Dans le second cas, il semble que la prestation de service
assurée par le gestionnaire soit accessoire à la vente,
dès lors qu'elle n'est assurée qu'en vue de permettre au vendeur
de mieux vendre et à l'acheteur de mieux acheter. Ainsi, une
qualification unitaire de vente doit être privilégiée.
Il nous semble plus logique d'appliquer le second
critère dans la mesure où ce dernier est empreint de plus
d'objectivité que le 1er critère dont la
réalité variera au gré des espèces. En effet, dans
certains cas nous pourrons considérer comme très limitée
l'importance du service aux yeux de l'acheteur dès lors que ce dernier
renseigne très précisément ses goûts, ce qui ne
laisse qu'une faible marge de manoeuvre au styliste, et démontre que son
intervention a peu d'intérêt à ses yeux. Au contraire,
certains utilisateurs ne sachant pas choisir seuls accordent une confiance
presque aveugle en la personne du styliste, ce qui confère davantage de
valeur à ce service.
━━━━━━━━━━━━━━━━
CONSIGNE A: Reproduisez fidèlement les entrées, de la ligne contenant « at (243, 17). » jusqu'à la fin des entrées.
CONSIGNE B: Prolongez le texte sur la qualification de la prestation du styliste à partir de sa dernière phrase.

Données de localisation par coordonnées en pixels:
━━━━━━━━━━━━━━━━
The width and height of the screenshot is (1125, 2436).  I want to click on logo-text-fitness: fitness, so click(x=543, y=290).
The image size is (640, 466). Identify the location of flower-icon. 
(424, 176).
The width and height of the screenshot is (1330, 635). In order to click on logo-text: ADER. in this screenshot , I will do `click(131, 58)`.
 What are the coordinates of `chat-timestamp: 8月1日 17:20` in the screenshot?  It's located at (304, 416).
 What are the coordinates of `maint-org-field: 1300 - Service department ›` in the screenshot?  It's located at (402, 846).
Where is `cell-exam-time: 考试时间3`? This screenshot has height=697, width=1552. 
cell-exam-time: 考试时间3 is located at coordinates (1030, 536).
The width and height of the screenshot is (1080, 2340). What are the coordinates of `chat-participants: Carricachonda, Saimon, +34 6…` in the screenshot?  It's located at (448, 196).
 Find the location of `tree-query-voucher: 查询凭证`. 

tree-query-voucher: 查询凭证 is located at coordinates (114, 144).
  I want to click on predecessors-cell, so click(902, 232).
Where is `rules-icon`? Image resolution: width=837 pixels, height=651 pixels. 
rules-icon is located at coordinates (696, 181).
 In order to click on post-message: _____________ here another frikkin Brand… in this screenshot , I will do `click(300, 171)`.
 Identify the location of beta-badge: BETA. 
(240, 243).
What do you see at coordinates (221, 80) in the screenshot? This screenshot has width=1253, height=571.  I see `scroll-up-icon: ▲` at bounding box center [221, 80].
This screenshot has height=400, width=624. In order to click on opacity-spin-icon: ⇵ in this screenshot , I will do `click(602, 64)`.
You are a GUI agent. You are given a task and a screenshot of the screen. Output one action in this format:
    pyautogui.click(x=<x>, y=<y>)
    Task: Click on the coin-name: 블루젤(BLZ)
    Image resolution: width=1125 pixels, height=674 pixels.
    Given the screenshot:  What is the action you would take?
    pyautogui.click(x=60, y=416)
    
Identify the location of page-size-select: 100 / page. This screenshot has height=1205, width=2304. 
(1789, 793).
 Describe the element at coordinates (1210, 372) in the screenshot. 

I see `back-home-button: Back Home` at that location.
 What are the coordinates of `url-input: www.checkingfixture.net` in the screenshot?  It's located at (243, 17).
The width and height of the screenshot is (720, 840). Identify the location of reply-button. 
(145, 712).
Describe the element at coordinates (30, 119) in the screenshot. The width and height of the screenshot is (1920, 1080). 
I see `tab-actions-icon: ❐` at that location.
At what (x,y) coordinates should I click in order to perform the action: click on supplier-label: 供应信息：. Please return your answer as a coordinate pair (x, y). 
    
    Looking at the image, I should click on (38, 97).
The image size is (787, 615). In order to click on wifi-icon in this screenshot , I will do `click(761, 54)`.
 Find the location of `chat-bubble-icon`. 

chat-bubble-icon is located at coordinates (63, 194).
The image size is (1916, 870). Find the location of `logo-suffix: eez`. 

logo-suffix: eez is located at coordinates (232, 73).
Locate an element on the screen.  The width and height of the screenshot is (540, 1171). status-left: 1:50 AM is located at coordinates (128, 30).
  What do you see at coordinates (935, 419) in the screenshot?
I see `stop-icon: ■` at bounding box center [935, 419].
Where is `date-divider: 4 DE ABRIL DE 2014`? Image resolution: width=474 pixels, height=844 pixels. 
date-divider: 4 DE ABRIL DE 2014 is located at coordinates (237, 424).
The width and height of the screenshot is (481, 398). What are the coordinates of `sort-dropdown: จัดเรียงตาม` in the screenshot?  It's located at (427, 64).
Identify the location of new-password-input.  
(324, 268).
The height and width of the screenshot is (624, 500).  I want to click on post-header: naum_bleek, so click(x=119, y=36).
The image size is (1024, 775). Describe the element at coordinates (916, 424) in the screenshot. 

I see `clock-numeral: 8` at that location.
━━━━━━━━━━━━━━━━
RÉPONSE ATTENDUE A:
 What are the coordinates of `url-input: www.checkingfixture.net` in the screenshot?  It's located at (243, 17).
The width and height of the screenshot is (720, 840). Identify the location of reply-button. 
(145, 712).
Describe the element at coordinates (30, 119) in the screenshot. The width and height of the screenshot is (1920, 1080). 
I see `tab-actions-icon: ❐` at that location.
At what (x,y) coordinates should I click in order to perform the action: click on supplier-label: 供应信息：. Please return your answer as a coordinate pair (x, y). 
    
    Looking at the image, I should click on (38, 97).
The image size is (787, 615). In order to click on wifi-icon in this screenshot , I will do `click(761, 54)`.
 Find the location of `chat-bubble-icon`. 

chat-bubble-icon is located at coordinates (63, 194).
The image size is (1916, 870). Find the location of `logo-suffix: eez`. 

logo-suffix: eez is located at coordinates (232, 73).
Locate an element on the screen.  The width and height of the screenshot is (540, 1171). status-left: 1:50 AM is located at coordinates (128, 30).
  What do you see at coordinates (935, 419) in the screenshot?
I see `stop-icon: ■` at bounding box center [935, 419].
Where is `date-divider: 4 DE ABRIL DE 2014`? Image resolution: width=474 pixels, height=844 pixels. 
date-divider: 4 DE ABRIL DE 2014 is located at coordinates (237, 424).
The width and height of the screenshot is (481, 398). What are the coordinates of `sort-dropdown: จัดเรียงตาม` in the screenshot?  It's located at (427, 64).
Identify the location of new-password-input.  
(324, 268).
The height and width of the screenshot is (624, 500).  I want to click on post-header: naum_bleek, so click(x=119, y=36).
The image size is (1024, 775). Describe the element at coordinates (916, 424) in the screenshot. 

I see `clock-numeral: 8` at that location.

RÉPONSE ATTENDUE B:
La directive du 25 Octobre 2011 vient apporter une
précision qui nous paraît capitale sur ce point. En effet, en
définissant la vente comme « tout contrat en vertu duquel le
professionnel transfère ou s'engage à transférer la
propriété des biens au consommateur et le consommateur paie ou
s'engage à payer le prix de ceux-ci, y compris les contrats ayant
à la fois pour objet des biens et des services », la directive
semble privilégier une qualification unitaire de contrat de vente
lorsque le contrat a pour objet une vente et un service.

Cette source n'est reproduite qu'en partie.